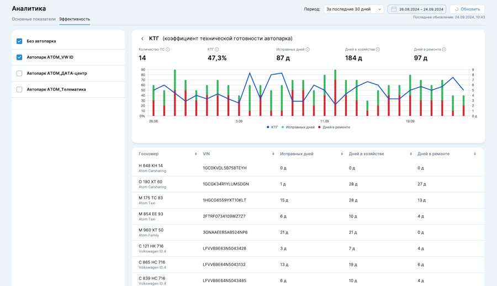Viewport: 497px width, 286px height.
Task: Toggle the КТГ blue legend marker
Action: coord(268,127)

--

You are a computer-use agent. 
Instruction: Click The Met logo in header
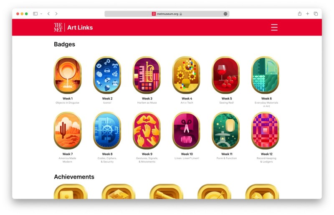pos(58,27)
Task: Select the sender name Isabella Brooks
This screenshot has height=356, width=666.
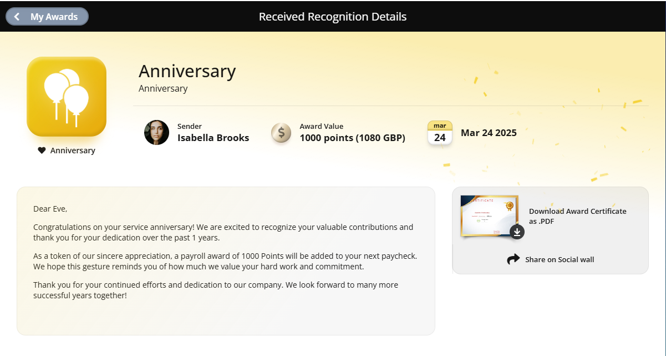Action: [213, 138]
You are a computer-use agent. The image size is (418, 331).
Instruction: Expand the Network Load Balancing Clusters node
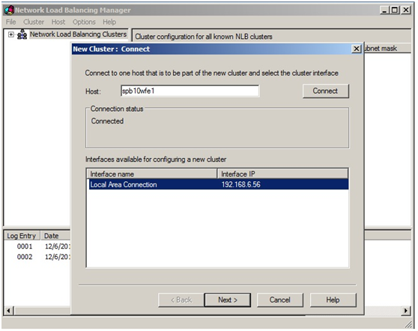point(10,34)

---

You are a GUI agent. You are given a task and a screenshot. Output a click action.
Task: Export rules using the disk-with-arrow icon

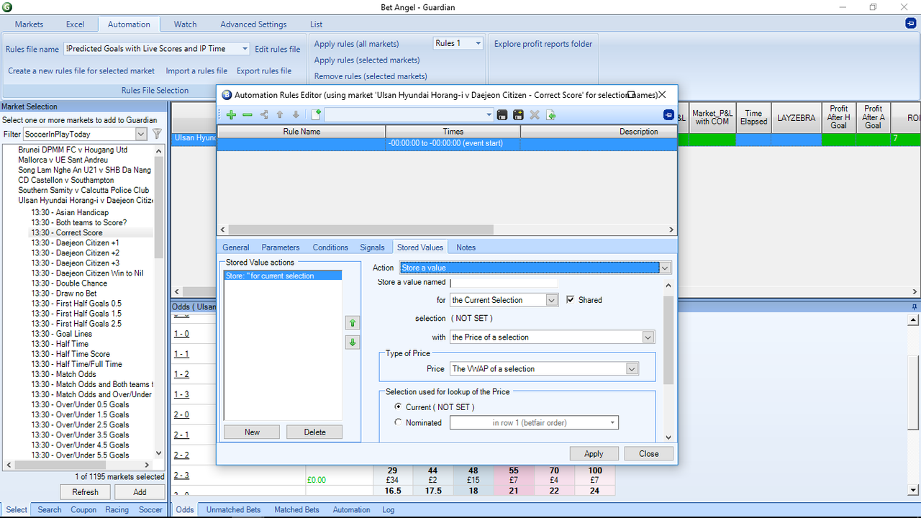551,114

• _What the task asks_: Going over every line of the entries, tally those containing the string "computer" and report only the figure.

• _Answer section_: 2